At Vietnamese wikis, Special:Search should not redirect based on case-folding
Open, LowPublic

Description

At the Vietnamese Wiktionary, searching for “trường hộp” redirects to “trường hợp”, which is incorrect and potentially confusing to readers (because they might not notice the circumflex being replaced by a horn). At Vietnamese wikis, the search engine should perform case folding only for search suggestions, results, and Did You Mean; it should never redirect the user to a page that only matches due to case-folding. (There is one case where this behavior is useful: things like “xóa” and “xoá” are interchangeable. But we already have redirect pages for all these cases.)

The impact on Vietnamese wikis is high because most words have completely unrelated lookalikes when ignoring diacritics.

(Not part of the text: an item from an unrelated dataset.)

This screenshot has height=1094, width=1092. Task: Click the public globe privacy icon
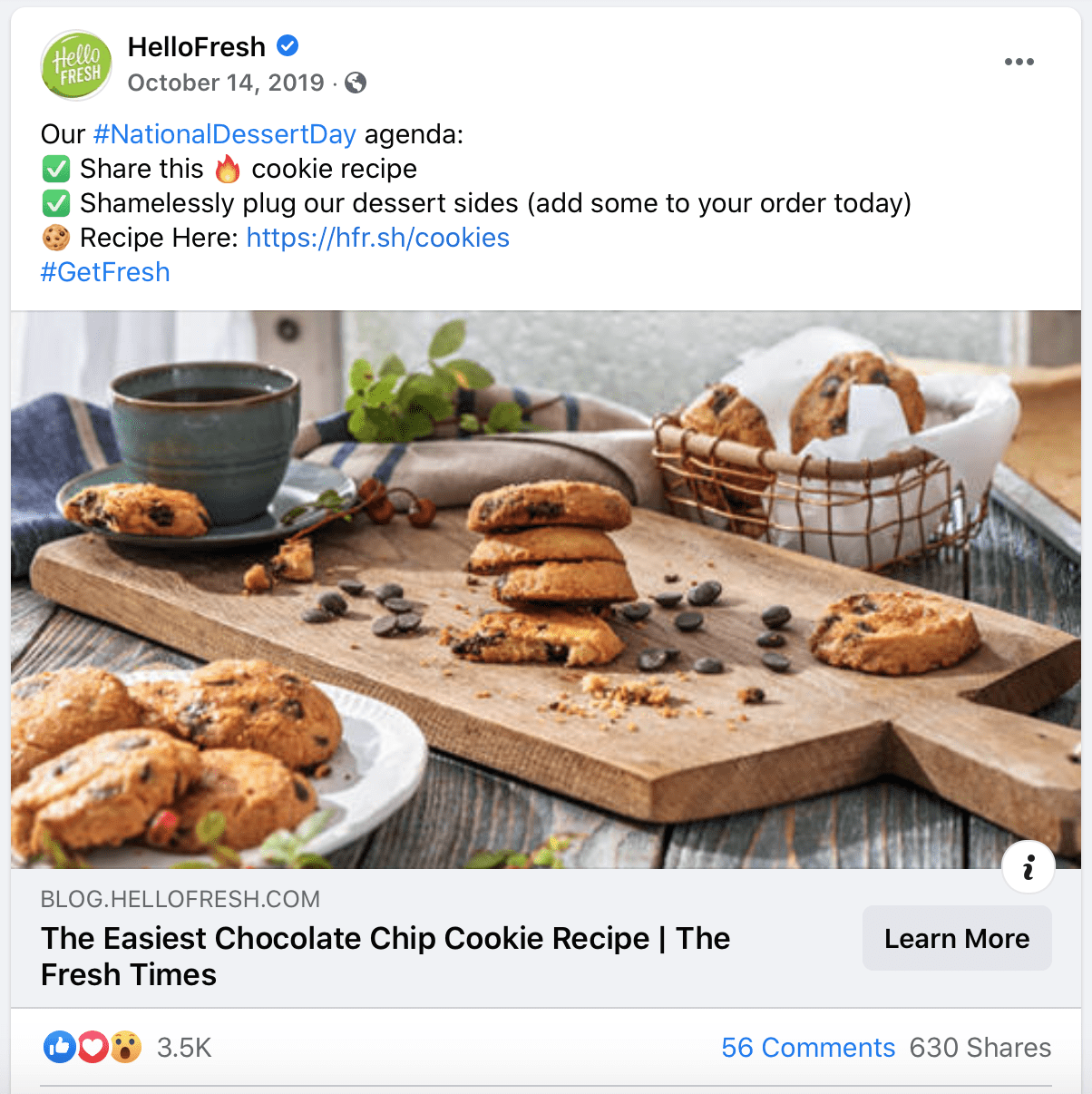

mxn created this task.Dec 13 2014, 11:39 PM
mxn updated the task description. (Show Details)
mxn raised the priority of this task from to Needs Triage.
mxn added a project: Wikimedia-Site-requests.
mxn changed Security from none to None.
mxn renamed this task from Special:Search should not conflate diacritics at Vietnamese wikis to At Vietnamese wikis, Special:Search should not redirect based on case-folding.
mxn added a subscriber: mxn.
mxn updated the task description. (Show Details)Dec 13 2014, 11:42 PM
TTO added a subscriber: TTO.
TTO added a subscriber: Manybubbles.
mxn updated the task description. (Show Details)Dec 14 2014, 8:14 PM
Aklapper triaged this task as Low priority.
mxn updated the task description. (Show Details)Dec 14 2014, 10:28 PM
mxn updated the task description. (Show Details)Dec 14 2014, 10:31 PM
Dereckson added a subscriber: Dereckson.
Dereckson added a subscriber: Nikerabbit.
mxn added a comment.Jul 18 2015, 8:24 PM

Just some examples to illustrate the severity of this issue:

  • Searching for “bác bỏ” (abandonment) takes you to “bắc bộ” (northern region), which redirects to “Bắc Bộ Việt Nam” (Northern Vietnam). If you’re a reader unfamiliar with MediaWiki, this may look like a political statement to you.
  • Searching for “khóa học” (academic course) takes you to “khoa học” (science). If you’re a reader unfamiliar with ElasticSearch’s ~ operator, it seems impossible to use the search bar to find information on academic offerings at universities.
  • Searching for “truyền thống” (tradition) takes you to “truyền thông” (communication). If you’re the same reader as above, it seems impossible to find information on traditions, and it’s kind of insulting that the site takes you to something random instead.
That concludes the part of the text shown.